What you need to do:
Copy the entries exactly. Their pictures do not belong in the copy.
::: Records to process
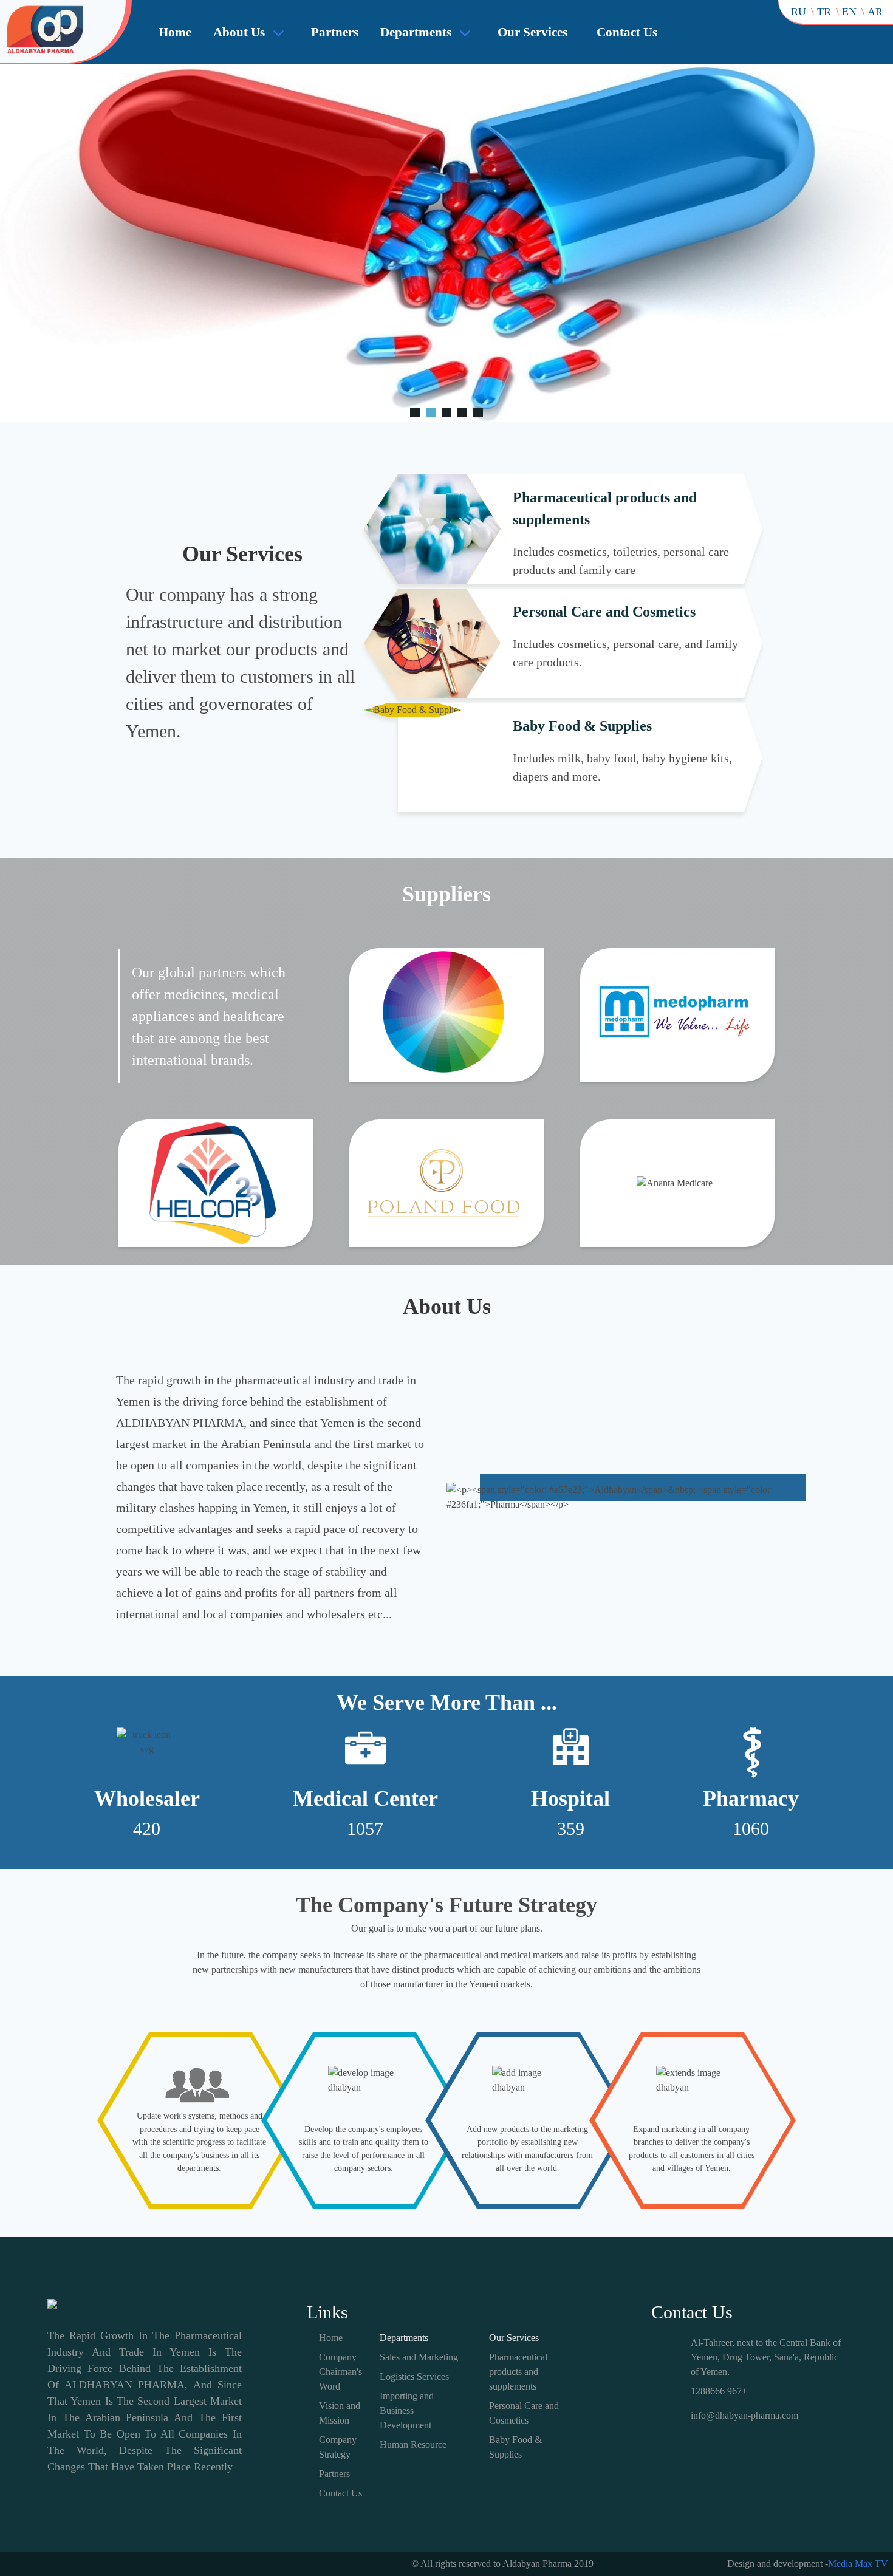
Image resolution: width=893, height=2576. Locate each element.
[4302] (415, 412)
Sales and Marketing (419, 2357)
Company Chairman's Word (340, 2371)
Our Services (532, 32)
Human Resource (413, 2444)
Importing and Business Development (407, 2410)
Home (175, 32)
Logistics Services (414, 2376)
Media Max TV (858, 2563)
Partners (334, 32)
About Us (239, 32)
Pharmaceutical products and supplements (518, 2371)
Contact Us (627, 32)
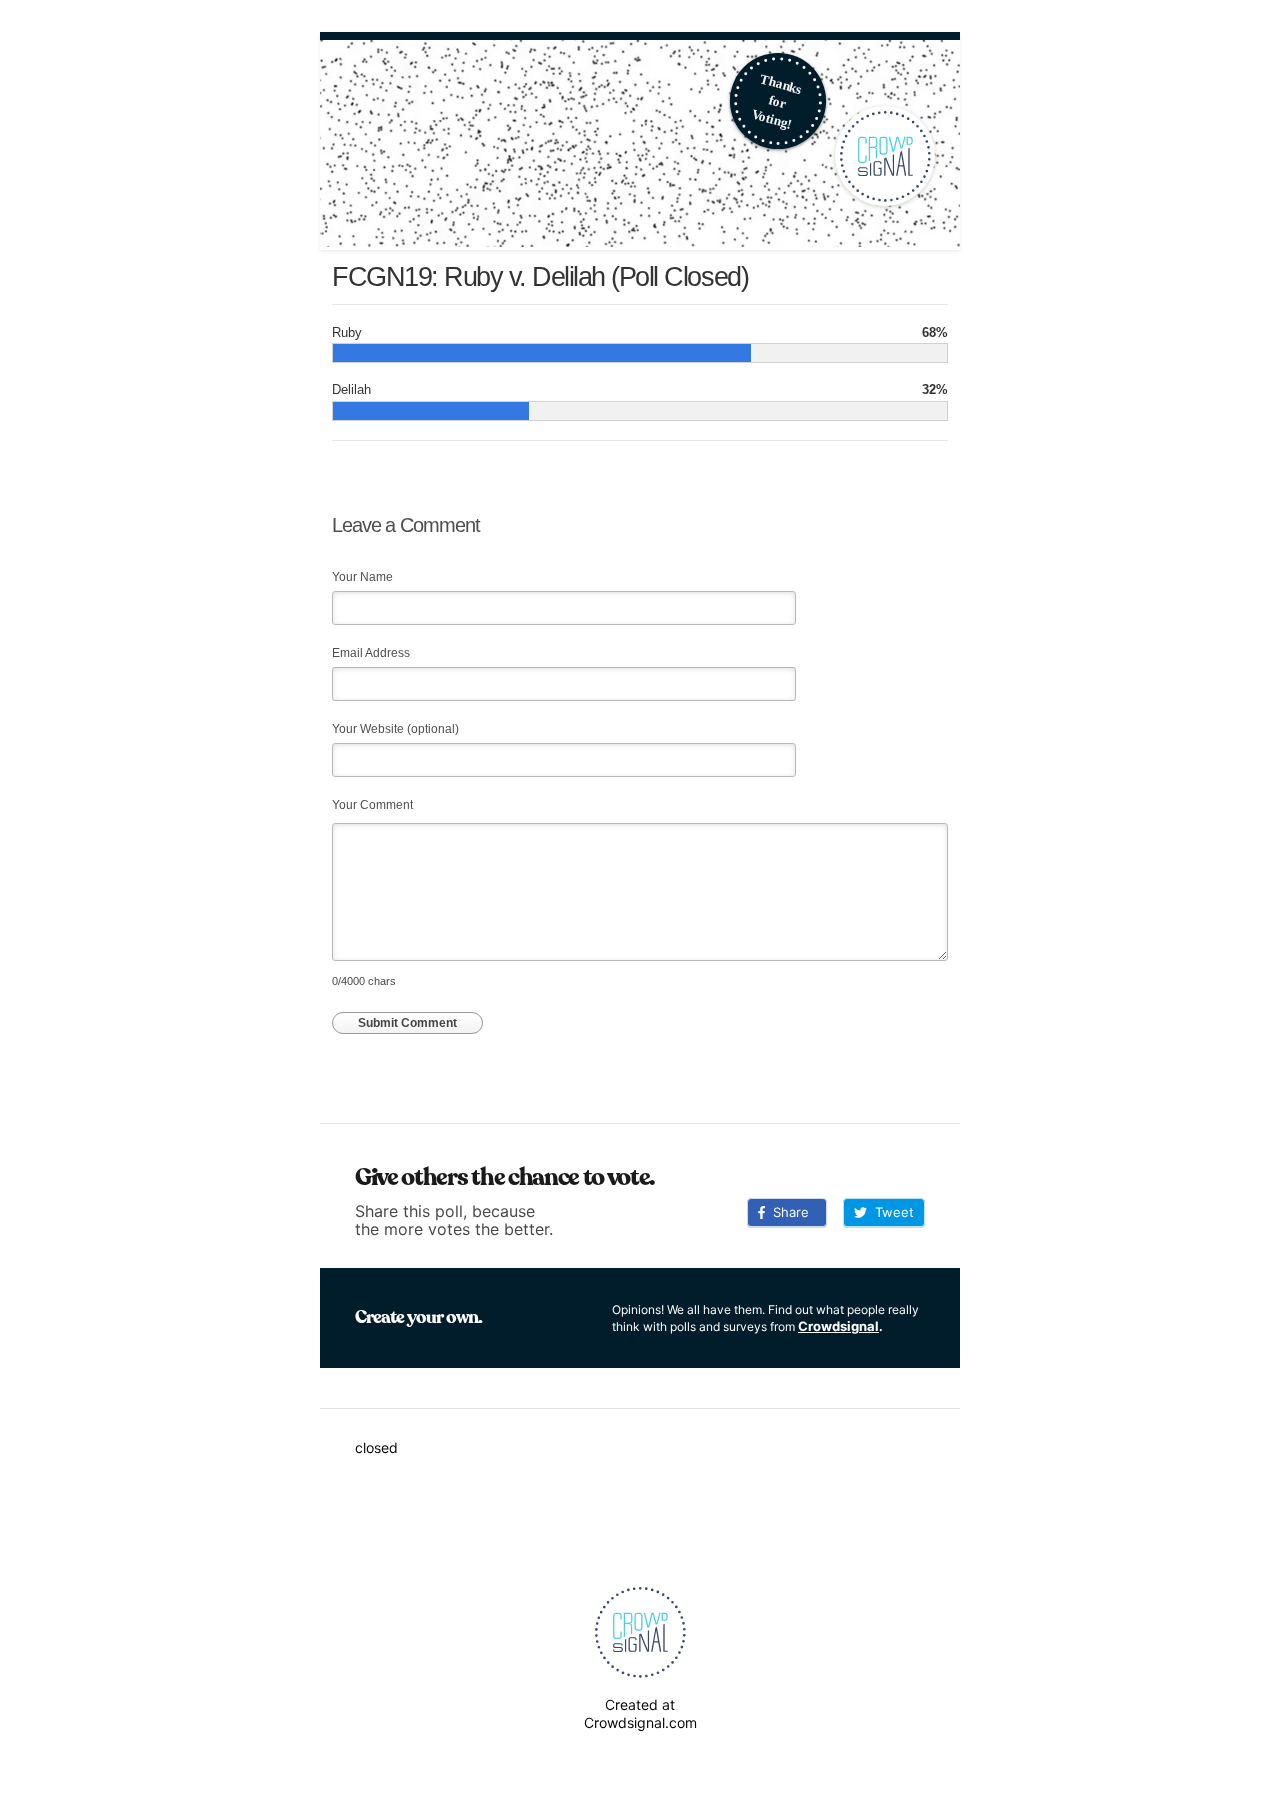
::::::
Written answer:
Image resolution: width=893, height=2576. Locate each element.
[4302] (415, 412)
Sales and Marketing (419, 2357)
Company Chairman's Word (340, 2371)
Our Services (532, 32)
Human Resource (413, 2444)
Importing and Business Development (407, 2410)
Home (175, 32)
Logistics Services (414, 2376)
Media Max TV (858, 2563)
Partners (334, 32)
About Us (239, 32)
Pharmaceutical products and supplements (518, 2371)
Contact Us (627, 32)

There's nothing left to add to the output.